Text block
=== Begin Enclosure ===
After a quarter century of increases, U.S. adult obesity rates have not measurably increased in the past few years, but levels are still high, according to a new study released by the Centers for Disease Control and Prevention .
About 33 percent of adult men and 35 percent of U.S. women -- more than 72 million people -- were obese in 2005/06, according to a new, comprehensive survey that includes physical examinations.
The new rates were slightly higher than the 31 percent and 33 percent reported in the 2003/04 survey, the CDC said, but the increases were not considered statistically significant.
So... maybe we're hovering at just one and three. But we're not heading in the right direction.
I went to show slides of some of my misadventures to a suburban middle school class last week. Afterwards, all the kids wanted to come up and ask if I liked to ski, or liked to snowboard (both) and if I had ever been roller blading, and surfing, and if I liked to ride my bike, etc. Then one kid, who probably had me by 40 pounds, I mean a big, big kid, asked if I liked to quad.
=== End Enclosure ===
Check your understanding
1 > According to the obesity post, what percentage of U.S. adult women were obese in 2005/06?
2 > Carry on the post about obesity rates and the school visit from the point where it stops.
The material that follows comes from a separate source.

Input data
=== Begin Enclosure ===
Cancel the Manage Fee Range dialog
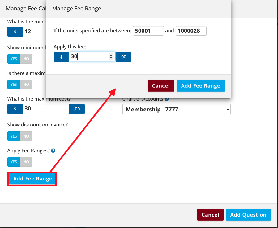This screenshot has height=228, width=278. (x=161, y=86)
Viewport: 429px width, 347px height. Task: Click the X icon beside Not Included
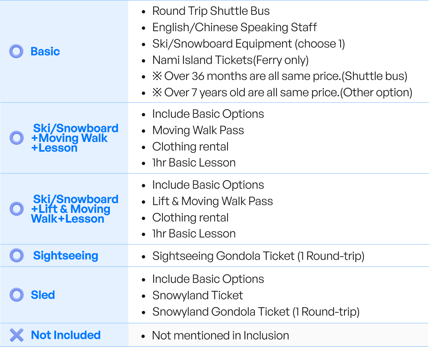pos(16,335)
=== End Enclosure ===
Answers in order
1 > 35 percent

2 >
At first I didn't know what he meant. Then he explained that he, his mom, his dad, and his brother all like to go quadding up in the mountains every weekend. It really bummed me out, not just because I don't like quads, but because here was a kid who obviously needed some physical exercise, and instead he was being taught by his parents (who I'm assuming may be in the same boat) to spend the day sitting on his already ample rear end.
Maybe the leveling off in rates is only temporary.